Going forward far more people with mental health problems, dementia and physical and learning disabilities will have the right to select and pay for treatments they want. The money will be paid directly to them, allowing them to spend it on whatever they think will best help to manage their condition, as long as a doctor agrees.

Veterans leaving the army and wheelchair users have also been promised the “personal health budgets”, with some such budgets running to tens of thousands of pounds.

The reforms will also allow recipients to employ relatives or neighbours as carers, buy specific pieces of equipment, enrol in exercise classes or even hire a personal assistant. There are currently 23,000 people with personal budgets in the NHS through NHS Continuing Healthcare, designed for those who need both social care and nursing. Now ministers want an expansion of personal health budgets, of up to 350,000.

The reform is significant for combining money from the health and social care budgets, a wider goal for health reformers.

Caroline Dinenage, the care minister, said: “If you have complex needs our current health and social care system can be confusing, so it’s right people should be involved in the important decisions about how their care is delivered. These changes will put the power back into the hands of patients and their families.”

Ms Dinenage insisted that personal budgets for patients would “not only improve quality of life and the care they receive, they will offer good value for money for the taxpayer and reduce pressure on emergency care by joining up health and social care services at a local level”.

Ministers see the policy as a way to let individuals tailor their own care. They point to evidence that people’s health improves if they can spend NHS money on what matters to them, while cutting costs by 17 per cent on average by stopping expenditure on unhelpful treatment.

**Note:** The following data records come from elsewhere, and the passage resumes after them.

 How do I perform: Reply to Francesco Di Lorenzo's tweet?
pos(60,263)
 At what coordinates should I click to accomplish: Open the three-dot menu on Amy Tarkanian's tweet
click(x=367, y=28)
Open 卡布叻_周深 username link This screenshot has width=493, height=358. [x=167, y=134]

Supporters have defended purchases of computer equipment or football tickets, saying that such items can be crucial in helping people with complex conditions to thrive, with all spending signed off by doctors. Money for personal assistants and iPads can be justified if doctors think that this will help people to organise treatment or live independently, they say. The budgets cannot be spent on alcohol, tobacco, gambling, debt repayment and illegal activities.

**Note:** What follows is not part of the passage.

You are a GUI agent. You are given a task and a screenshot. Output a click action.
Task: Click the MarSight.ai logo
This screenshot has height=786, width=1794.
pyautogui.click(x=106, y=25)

Nigel Edwards, chief executive of the Nuffield Trust think tank, said that for people with suitable long-term conditions that were too complex for existing services there was good evidence that personal budgets worked. “It appears that giving people flexibility and choice over the care they require produces better outcomes for them [and does] produce some relatively modest savings,” he said. He added that concerns about “what happens if I take a personal budget and spend the whole lot on a world cruise” had so far turned out to be groundless. “There’s a danger of being closed-minded and saying ‘that’s not a real health need’ and not taking the wider view,” he said. “There will be examples of football season tickets, which get people upset, but I don’t think it’s systemic. Most of the money goes on direct care and is often justifiable.”

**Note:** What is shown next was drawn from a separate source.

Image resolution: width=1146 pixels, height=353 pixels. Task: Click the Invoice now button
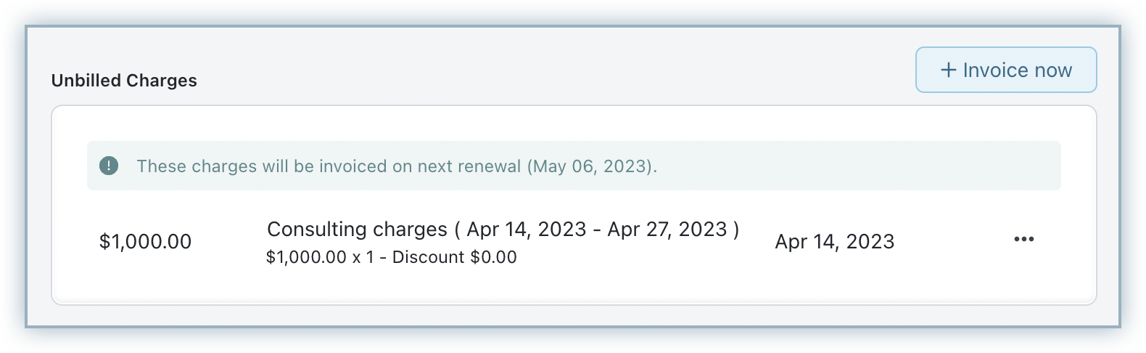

However, Caroline Abrahams, of Age UK, said: “Older people in declining health with social care needs generally tell us they are not very interested in getting involved in organising the services they receive, they just want them to be effective and joined up, and delivered by kind and skilful professionals.”

John O’Connell, chief executive of the TaxPayers’ Alliance, said that “the NHS has been run in the interests of staff, not patients, so it’s very encouraging to see personal health budgets being expanded”, but cautioned: “The government can’t allow patients . . . to spend taxpayers’ money on ineffective treatments.”